Alors que les professionnels des médias exprimaient leur ahurissement de voir celui qui passe dans l’opinion pour le bourreau des députés et des autorités provinciales se décomposer littéralement, d’autres se sont insurgés contre son attitude peu digne d’un homme d’Etat. Et ce qui devait arriver arriva.
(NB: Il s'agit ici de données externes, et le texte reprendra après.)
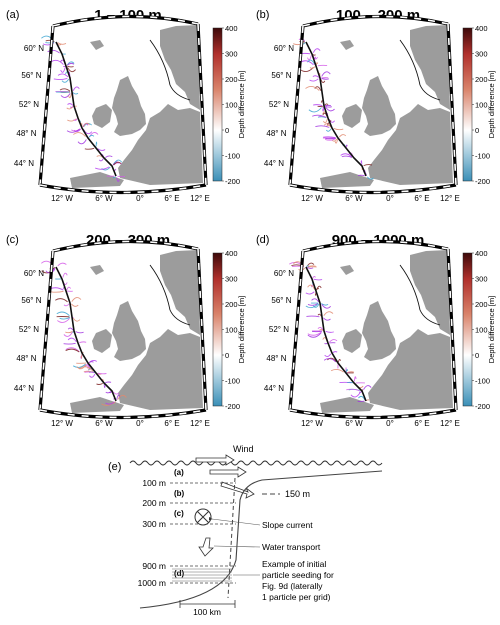 The height and width of the screenshot is (625, 500). What do you see at coordinates (154, 483) in the screenshot?
I see `depth-label: 100 m` at bounding box center [154, 483].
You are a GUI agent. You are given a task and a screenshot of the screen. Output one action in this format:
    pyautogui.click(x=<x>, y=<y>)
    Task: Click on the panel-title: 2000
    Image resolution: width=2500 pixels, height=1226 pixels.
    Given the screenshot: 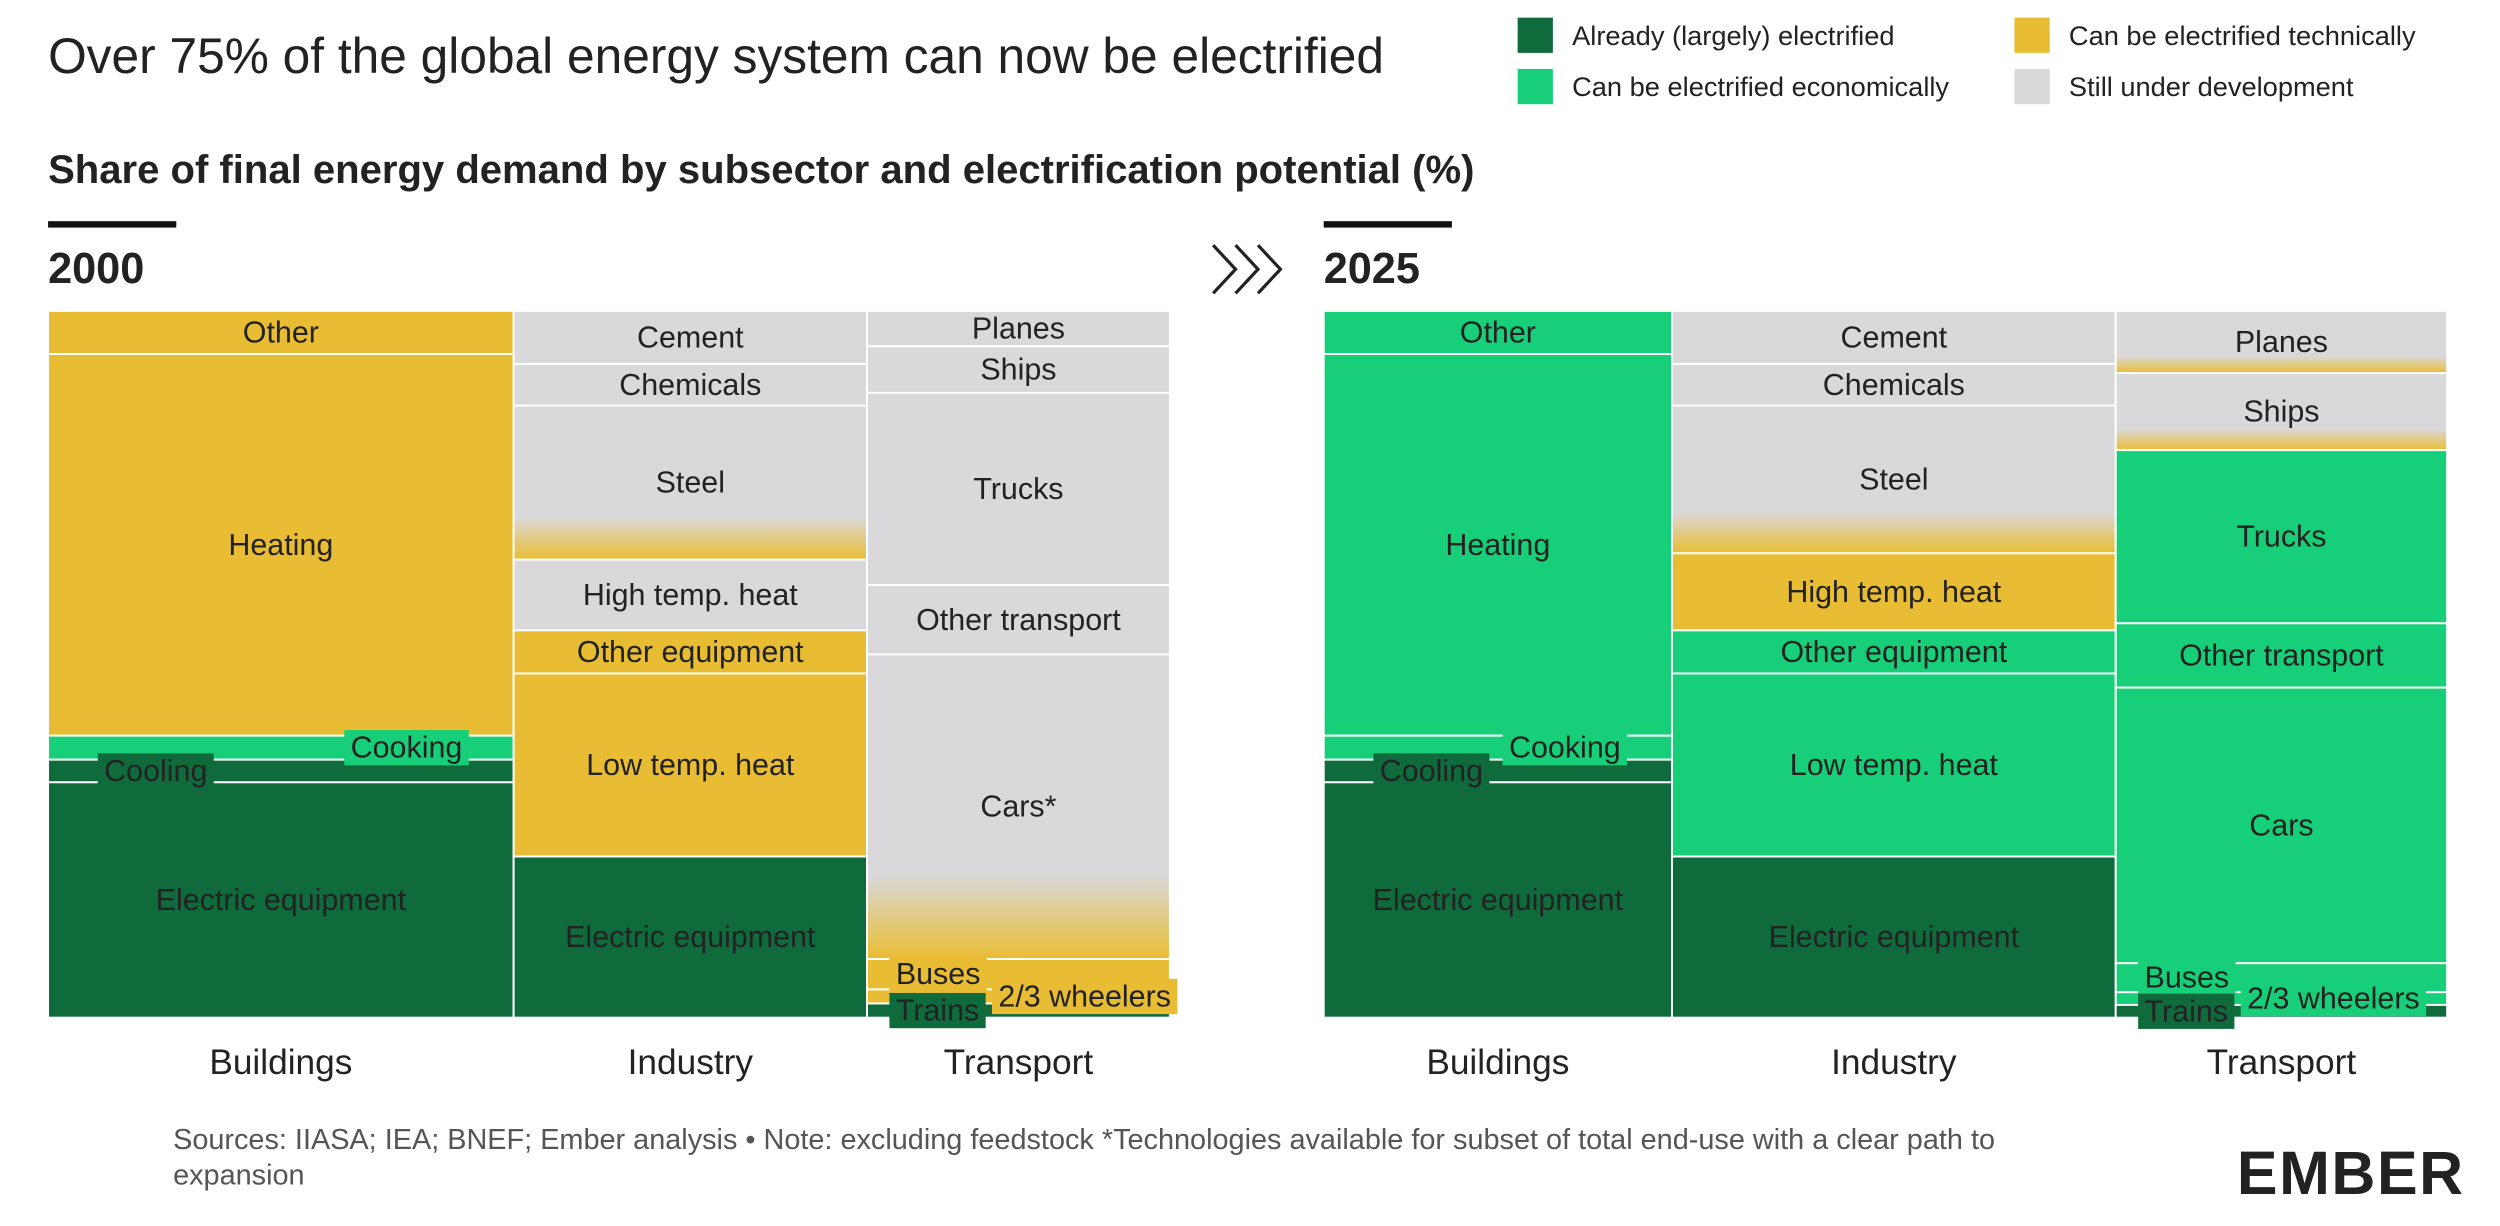 What is the action you would take?
    pyautogui.click(x=96, y=269)
    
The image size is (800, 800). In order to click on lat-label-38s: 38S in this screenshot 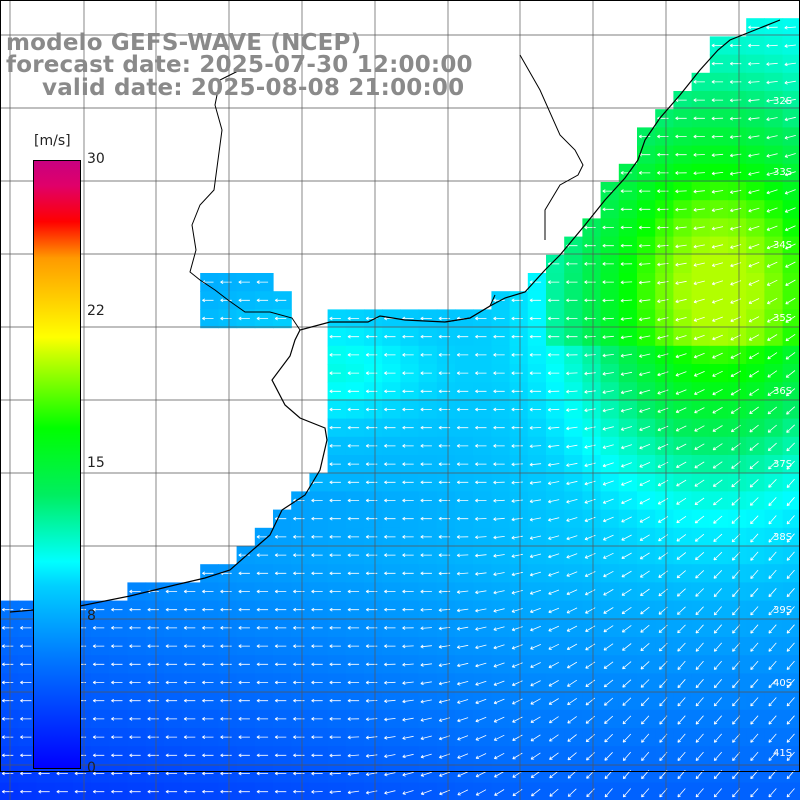, I will do `click(783, 538)`.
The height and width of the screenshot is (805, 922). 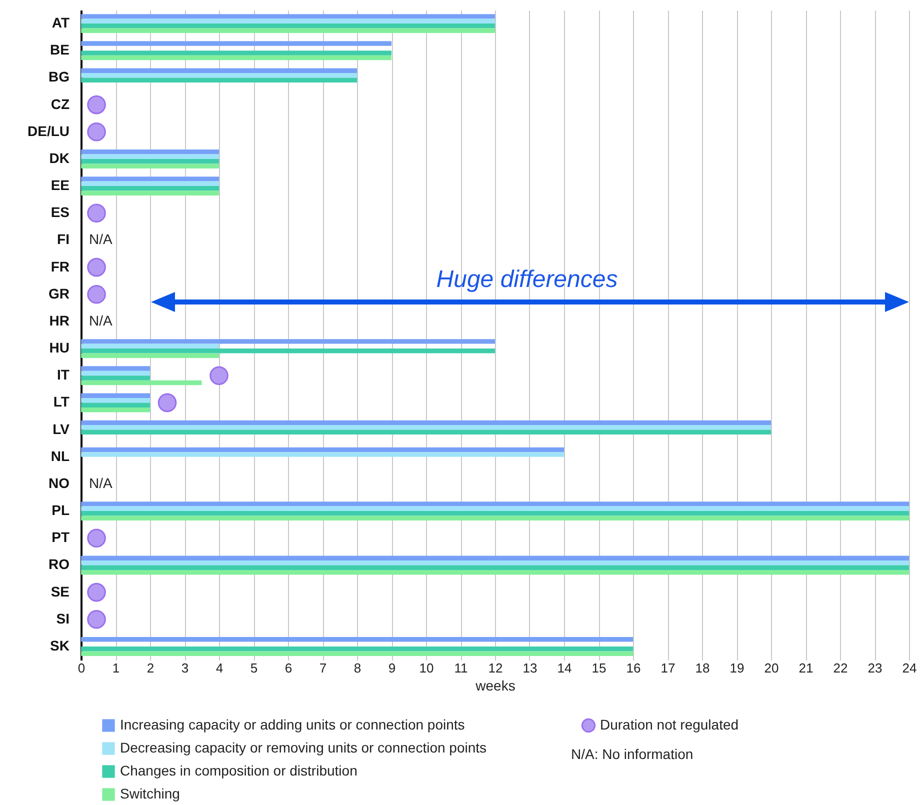 What do you see at coordinates (60, 186) in the screenshot?
I see `y-tick-label: EE` at bounding box center [60, 186].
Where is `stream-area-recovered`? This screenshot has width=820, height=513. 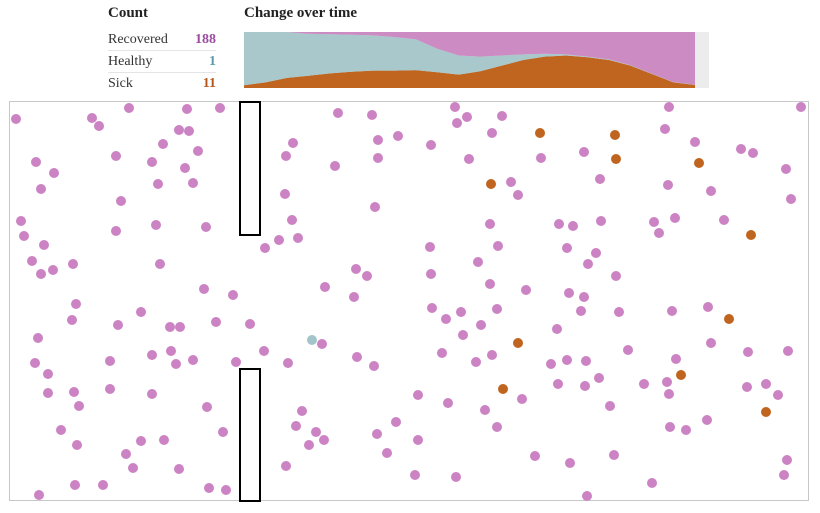
stream-area-recovered is located at coordinates (470, 58).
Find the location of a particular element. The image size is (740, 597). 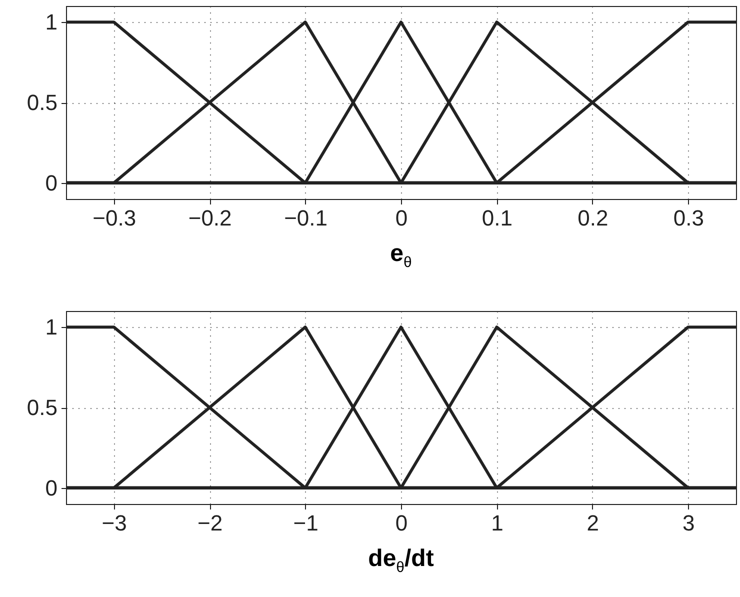

x-tick-label: −0.3 is located at coordinates (114, 218).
Sous la forme d’une question orale du député national Jean-Pierre Kayembe Ilunga relative à la «gestion tendancieuse des conflits dans les provinces et les relations avec les institutions provinciales», le vice-premier ministre Aselo a été invité à s’en expliquer devant la représentation nationale mercredi 30 avril 2022, peu avant que son collègue en charge de l’Economie, Jean- Marie Kalumba, également convoqué mais pour une motion de défiance, ne soit déchu par la plénière de la chambre basse du parlement.
Courroucé et hors de lui
Il ne faisait donc pas bon vivre pour Me Aselo qui a entendu son interpellateur lui demander de démissionner. «Le vice-premier ministre de l’Intérieur a reconnu devant ce micro qu’il a été hué par les députés provinciaux. Or, ces élus représentent la nation congolaise et donc, cher ministre de l’Intérieur, vous avez été désavoué par la nation congolaise et je vous demande de prendre le courage et déposer dans les minutes qui suivent votre démission», a déclaré le député national Kayembe suivi par plusieurs autres de ses collègues.
Le vice-1er ministre chargé de l’Intérieur avait pourtant pris soin de s’excuser en liminaire avant de retirer les durs propos qu’il avait prononcés contre les élus provinciaux et nationaux. «Je me sens dans l’obligation dans l’obligation de vous présenter toutes mes excuses et de retirer par-là les quelques mots qui ont choqué les députés nationaux», avait déclaré en substance Me Daniel Aselo. Mais rien n’y a fait.
Au moment de mettre sous presses, nos rédactions ont été informées que plus d’une cinquantaine de députés nationaux ont décidé d’aller plus loin que leur collègue Kayembe, auteur de la question orale avec débat à laquelle il aura à dépondre mercredi 6 avril en signant carrément une motion de défiance à son encontre. Sales temps en perspective pour le n° 2 du gouvernement Sama Lukonde.